◆ **Work to complete**
Filter the rows below, keeping only the lines that contain the string "agent".

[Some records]
▬▬▬
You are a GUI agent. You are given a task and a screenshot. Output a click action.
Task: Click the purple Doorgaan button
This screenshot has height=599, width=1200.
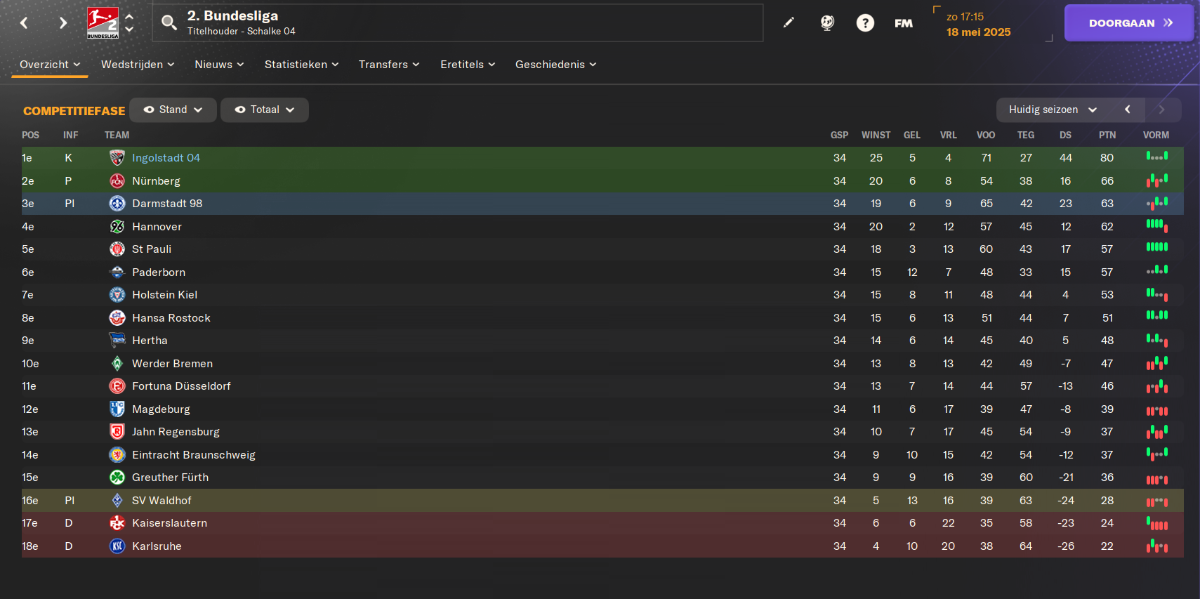[1129, 22]
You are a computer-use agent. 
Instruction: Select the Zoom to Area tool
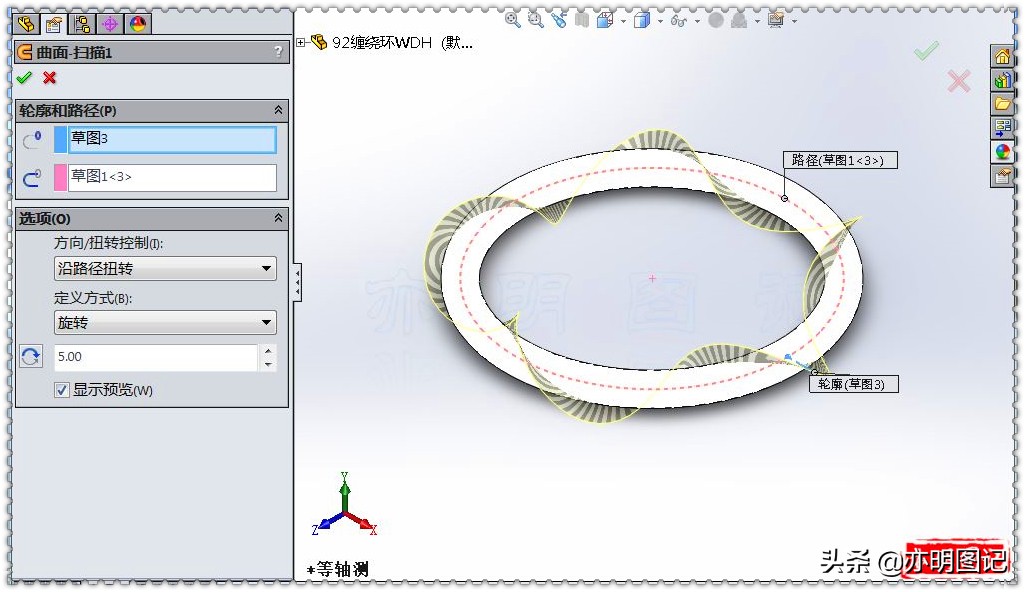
▬▬▬
◆ **Problem solution**
You are a GUI agent. You are given a task and a screenshot. Output a click action.
You are a computer-use agent. 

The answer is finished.